Orientations psy

© Mâ Thévenin

Ayant moi-même traversé, très tôt dans ma vie, une longue psychanalyse, vis-à-vis de cette approche j’ai d’emblée ressenti une distance critique. Certes par rapport à d’autres courants thérapeutiques, elle a le mérite d’envisager le sujet dans sa complexité. Mais elle me laissait insatisfaite, essentiellement pour deux raisons : d’abord parce qu’il ne suffit pas de « prendre conscience » d’un mécanisme pour s’en affranchir, et puis parce qu’à trop longtemps creuser le passé, on risque de s’y enliser plutôt que de s’en dégager. En fait la psychanalyse elle-même ne me paraissait pas assez dégagée d’un certain déterminisme, selon lequel on est conditionné, à vie, par le passé, en particulier la petite enfance. Or il me semble que tout au long de l’existence on peut, vraiment, se transformer – la vie ayant des ressources infinies pour nous étonner. En particulier, les rencontres, quelles qu’elles soient. Parfois, celle d’un psy. Qu’est-ce qu’une thérapie, sinon une relation qui nous métamorphose ? Une relation véritable, entre deux singularités, et non pas seulement un «transfert» des liens du passé.

N’étant donc pas devenue psychanalyste, si je décidai, à trente-cinq ans, de devenir psychologue, ce fut au départ avec le projet de travailler avec l’aide d’animaux. En effet la rencontre d’un chien avait transformé ma vie, en me faisant éprouver tout ce qu’un animal peut nous apporter d’autre qu’un humain. Et ce qu’ainsi j’avais reçu, j’avais envie de le transmettre à d’autres.

Or tandis que je préparais la création d’un lieu thérapeutique, où pourraient cohabiter humains en difficulté et animaux, je me mis à travailler avec des personnes alcooliques ou toxicomanes.
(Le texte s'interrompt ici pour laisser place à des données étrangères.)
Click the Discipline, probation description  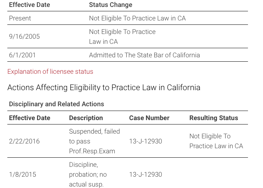click(88, 174)
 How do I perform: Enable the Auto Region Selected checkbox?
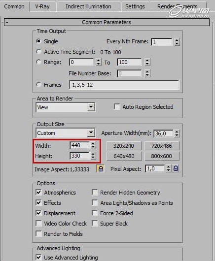[x=117, y=107]

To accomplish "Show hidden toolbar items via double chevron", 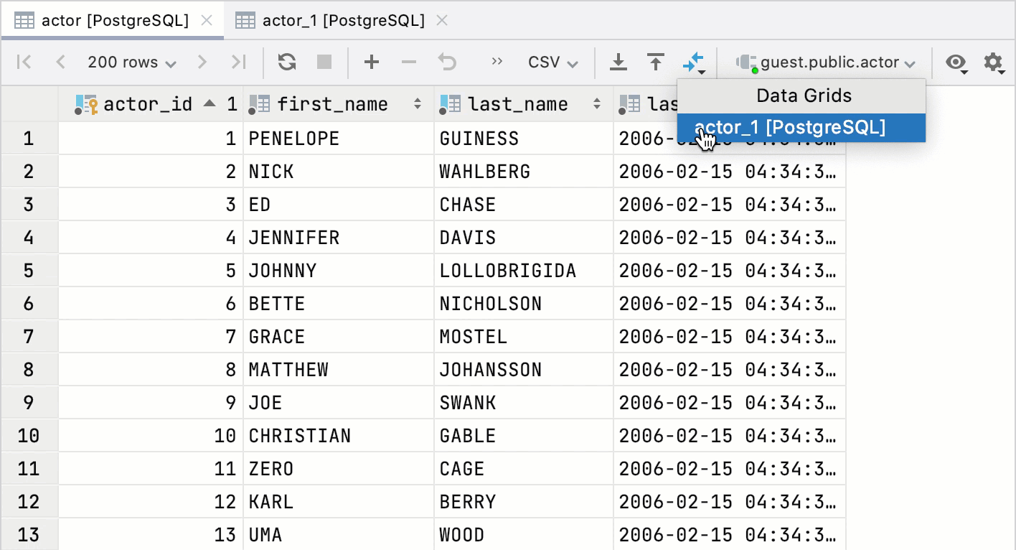I will click(x=497, y=62).
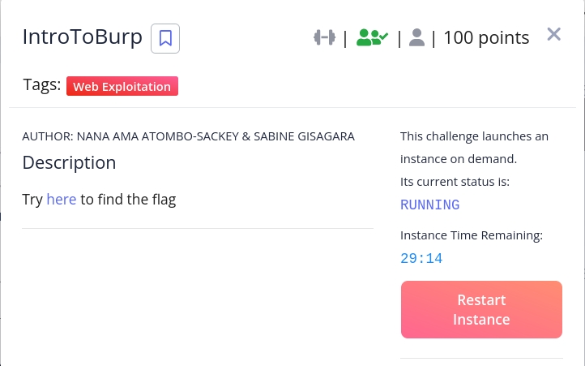Bookmark the IntroToBurp challenge

pos(165,38)
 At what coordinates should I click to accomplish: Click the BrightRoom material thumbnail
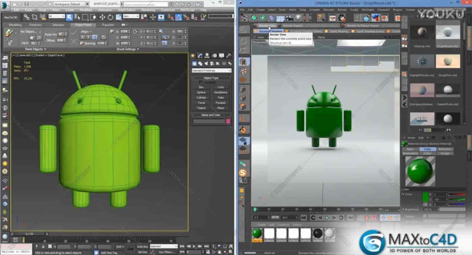448,32
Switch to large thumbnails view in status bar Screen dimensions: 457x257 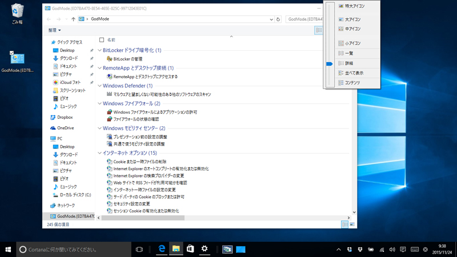[x=352, y=224]
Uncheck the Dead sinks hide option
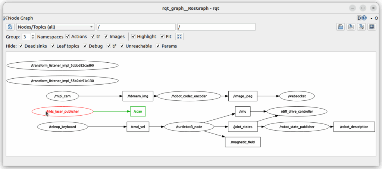 click(21, 46)
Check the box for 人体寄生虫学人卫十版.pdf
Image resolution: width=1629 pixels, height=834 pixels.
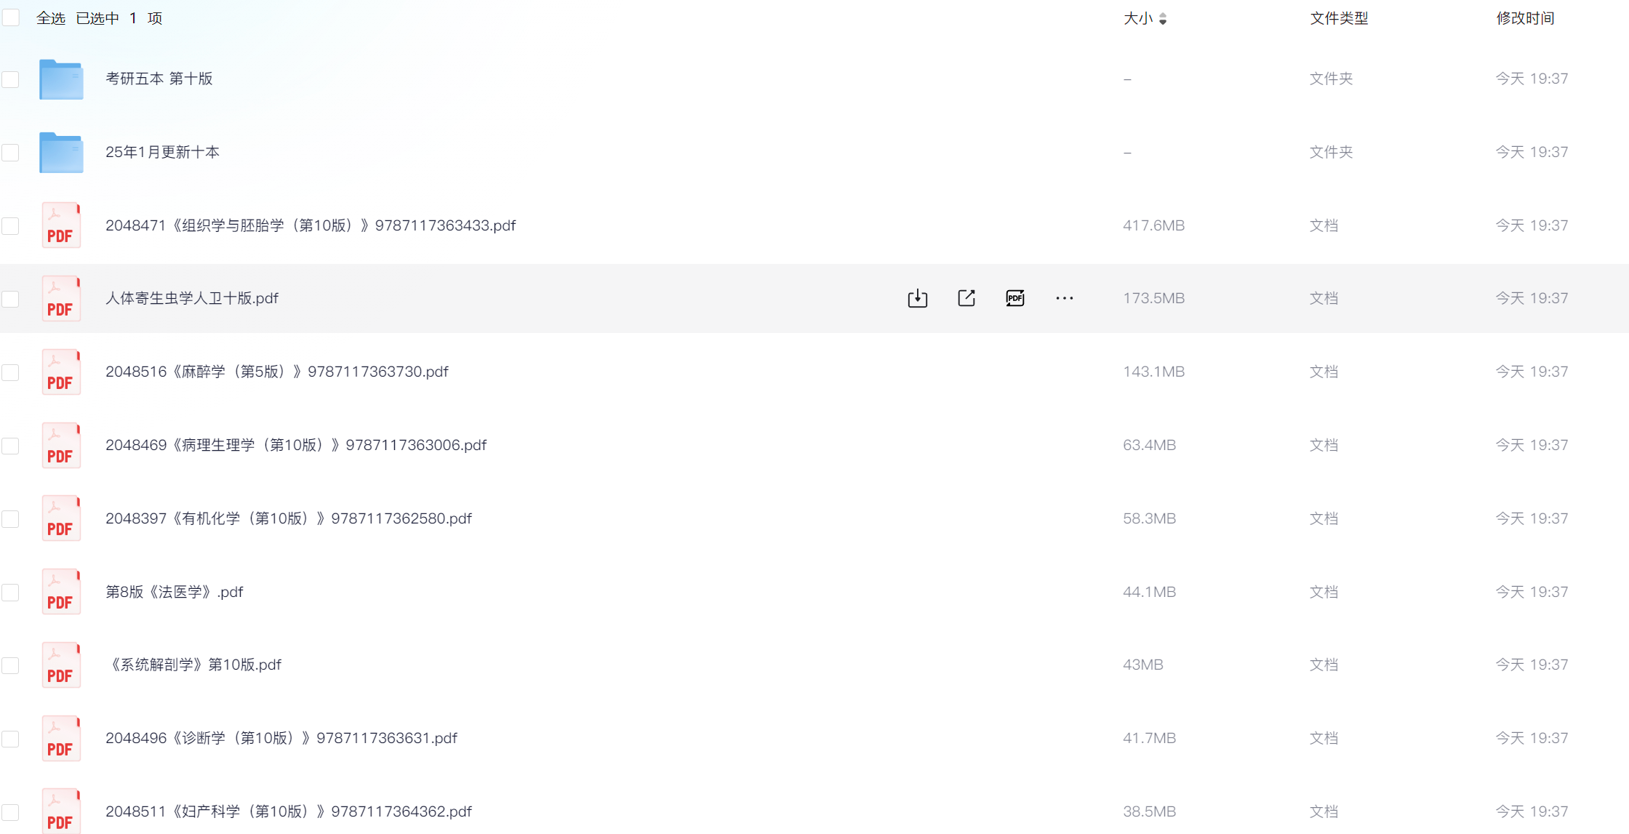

J’y appris ce qu’une relation à visée thérapeutique sollicite d’engagement, d’attention aux particularités de chacun, et de créativité. Lorsque quelqu’un venait me raconter son histoire, il s’agissait moins de l’analyser que d’en inventer de nouvelles lectures, qui lui permettraient de changer, parfois radicalement, le cours de son existence. Et là où il y avait une impression d’impasse, il s’agissait d’y ouvrir du possible. Bientôt, mon travail de psy ne me parut plus très éloigné de mon travail d’écrivain. Par contre il me semblait de plus en plus loin d’un abord médical, qui tendrait à ramener quelqu’un à une santé définie comme une norme. C’était dans leurs singularités, leurs bizarreries mêmes, que mes patients trouvaient des leviers pour se sortir de leurs souffrances. Il s’agissait moins de «réparer» – tout retour à un état antérieur, souvent idéalisé, se révélant illusoire –, que de «bricoler», de nouveaux équilibres toujours à réinventer.

Pour moi aussi vint le moment où je sentis la nécessité d’évoluer. J’avais envie de me confronter à d’autres questions que les addictions, de rencontrer d’autres mondes, peut-être plus proches du mien, pour tenter d’offrir ce qui m’est le plus propre, avec ce que mon parcours a de spécifique, entre philosophie, pratiques artistiques, et investigations psy. Je décidai donc d’ouvrir un cabinet privé, à Montpellier où je venais d’arriver. Pour essayer de me rapprocher encore de cette finesse, de cette justesse, qui exige qu’un psy tienne à la fois de la dentellière et du musicien.

Par ailleurs, ce serait à proximité de Valence que se créerait ce lieu réunissant animaux et humains, dans des pratiques thérapeutiques fondées sur l’improvisation théâtrale et diverses recherches artistiques.

Cela étant, au fil des années, mon intérêt pour les animaux s’est élargi à nos relations avec le non-humain, dans son ensemble, dont l’importance me semble négligée la plupart du temps, en particulier par les psy. N’a-t-on pas de vrais liens, avec une maison, un paysage, des arbres ? Et peut-on éviter de se demander, tôt ou tard, parfois face à la mort, ce qui nous relie au reste du cosmos ? Cette impression de «reliance», ou son absence, me semble de plus en plus fondamentale, en regard de la solitude dont chacun, tôt ou tard aussi, fait l’épreuve dans sa vie. Selon qu’on se sent ou non relié au monde, la solitude peut être vécue comme fermeture mortifère ou comme espace de rencontre.
Le processus thérapeutique, dès lors, m’apparaît comme un tissage de liens, où à partir d’une relation à un psy, peuvent s’en créer d’autres – à des humains, à un environnement, ou au cosmos.